> [Task brief]: Please transcribe every entry below exactly, without including the pictures.

> [Dataset excerpts]:

=== Begin Enclosure ===

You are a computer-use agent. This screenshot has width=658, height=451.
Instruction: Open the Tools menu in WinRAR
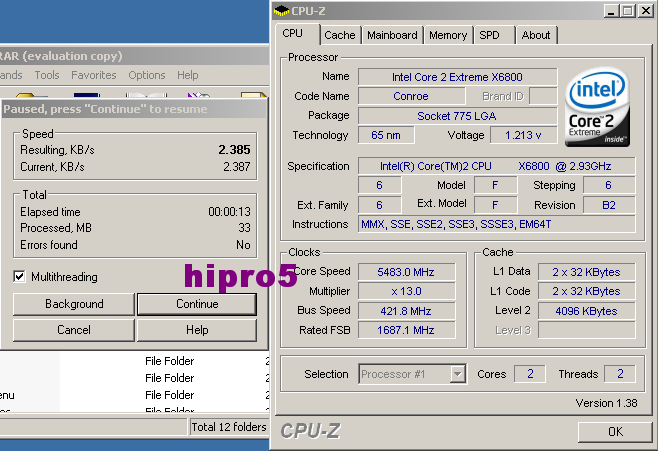(x=47, y=75)
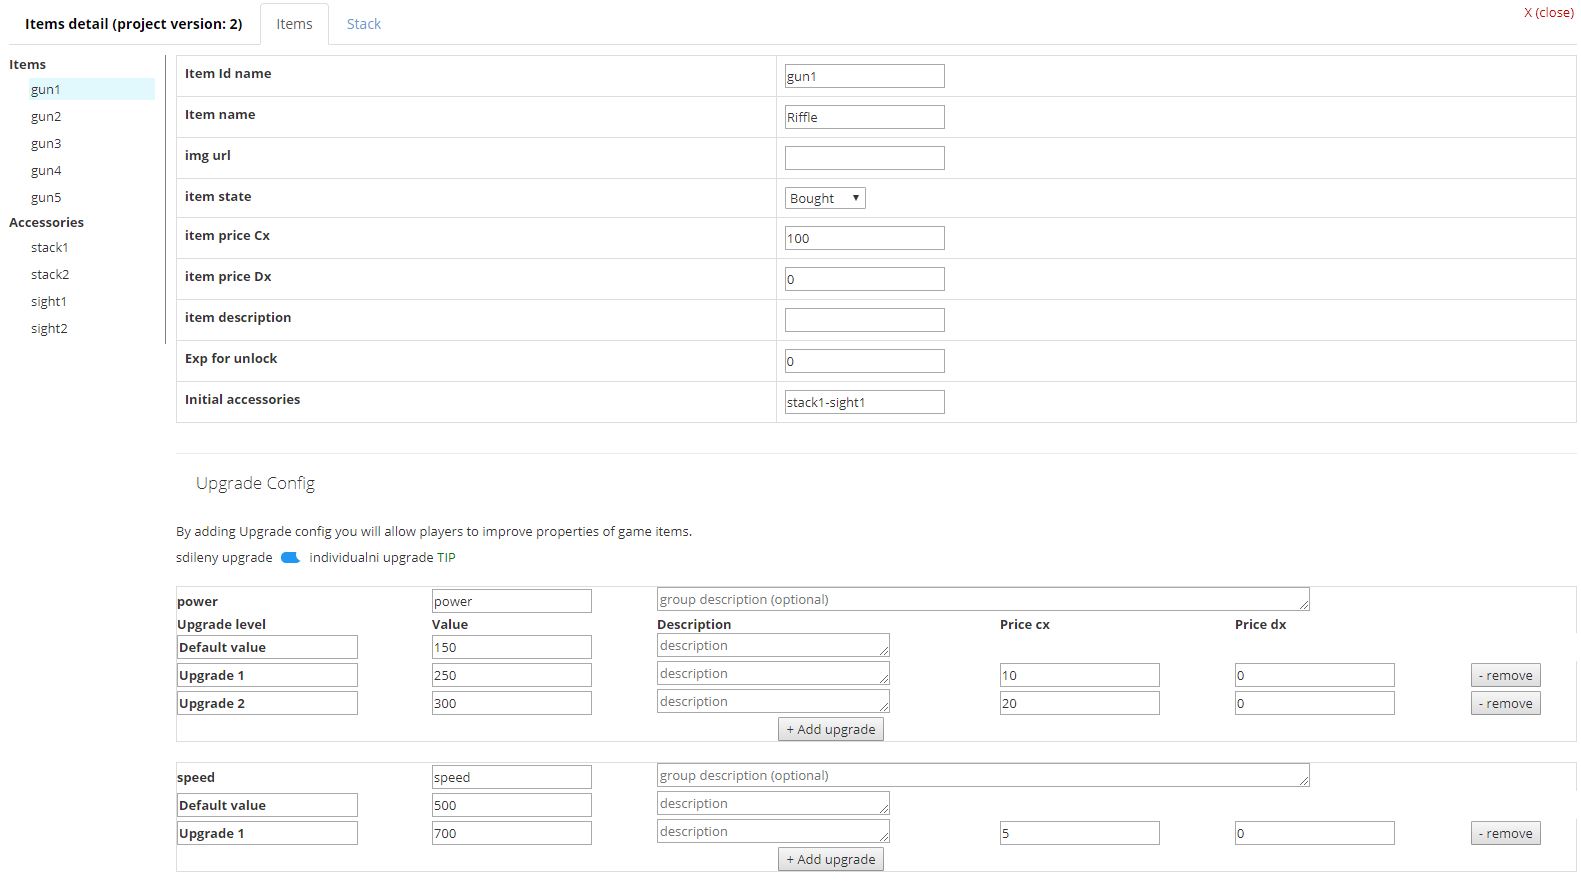Image resolution: width=1581 pixels, height=883 pixels.
Task: Toggle the sdileny/individualni upgrade switch
Action: (x=290, y=558)
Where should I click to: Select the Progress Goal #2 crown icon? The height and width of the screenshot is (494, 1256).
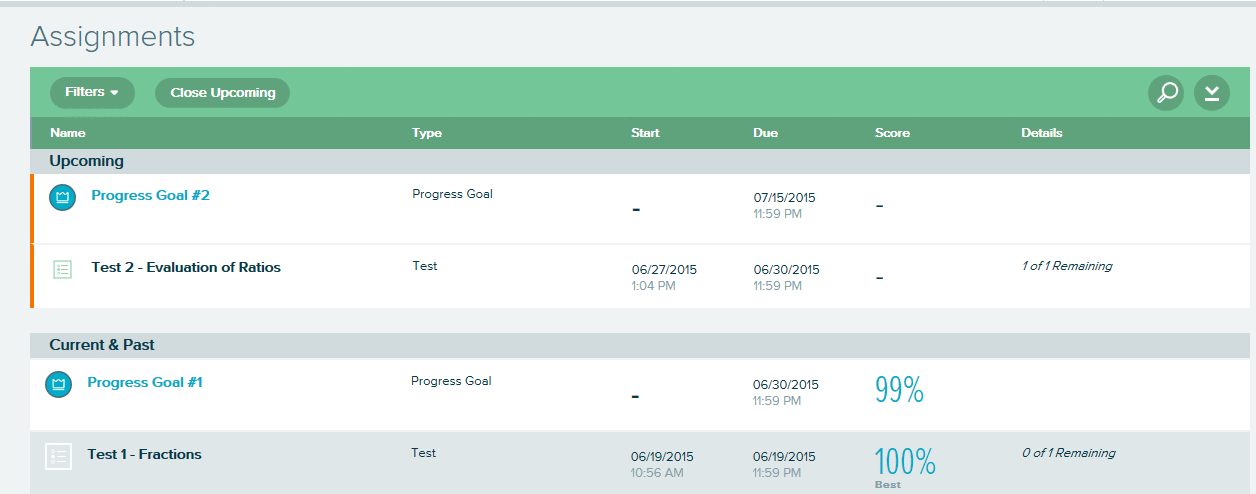coord(63,197)
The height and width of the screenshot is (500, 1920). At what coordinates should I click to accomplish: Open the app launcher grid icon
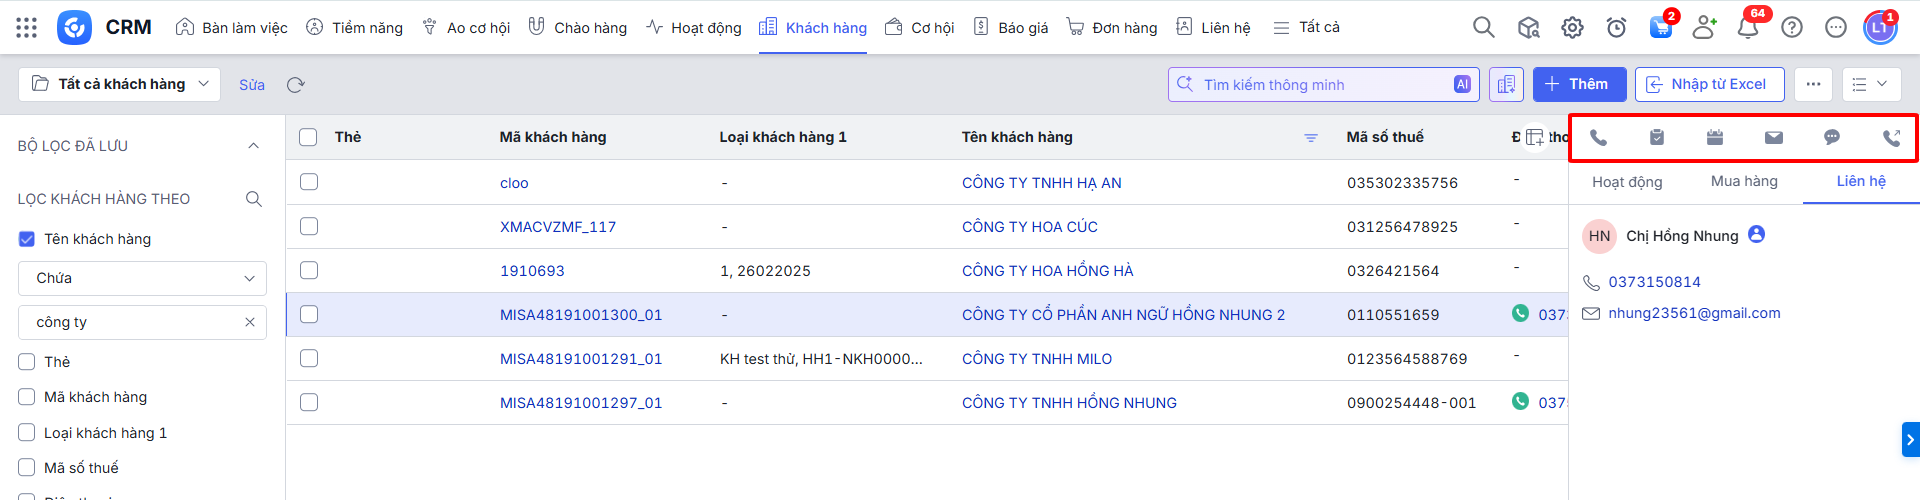(27, 28)

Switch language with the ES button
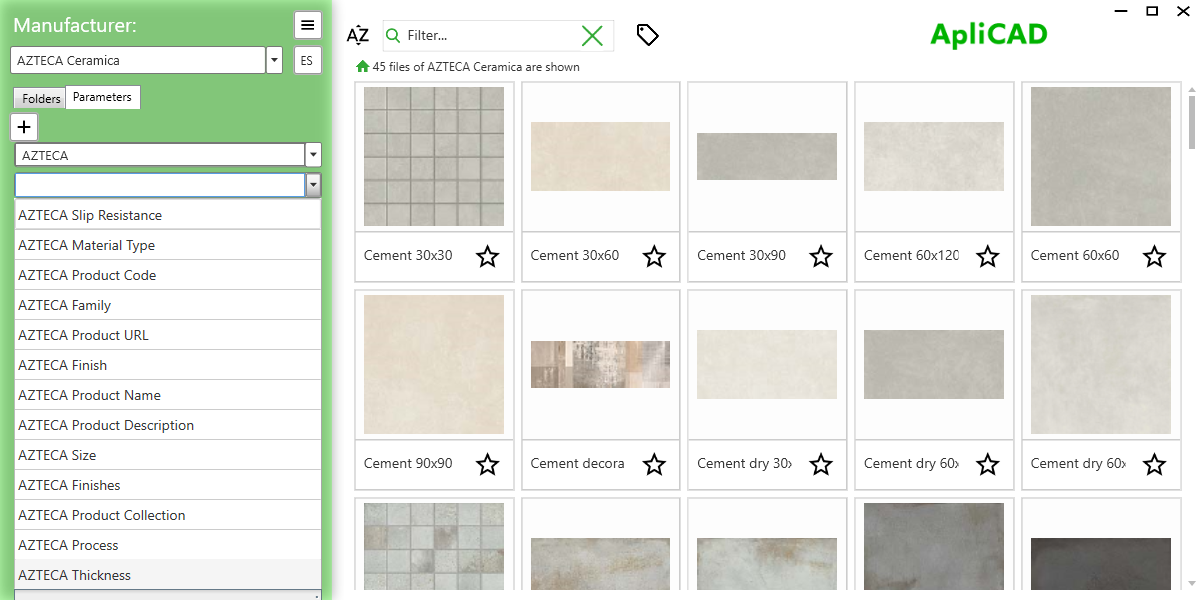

=== End Enclosure ===

> [Task output]:
You are a computer-use agent. This screenshot has width=658, height=451.
Instruction: Open the Tools menu in WinRAR
(x=47, y=75)
Image resolution: width=1581 pixels, height=883 pixels.
Task: Toggle the sdileny/individualni upgrade switch
Action: (x=290, y=558)
Where should I click to: Select the Progress Goal #2 crown icon? The height and width of the screenshot is (494, 1256).
coord(63,197)
The height and width of the screenshot is (500, 1920). At what coordinates should I click to accomplish: Open the app launcher grid icon
(27, 28)

Switch language with the ES button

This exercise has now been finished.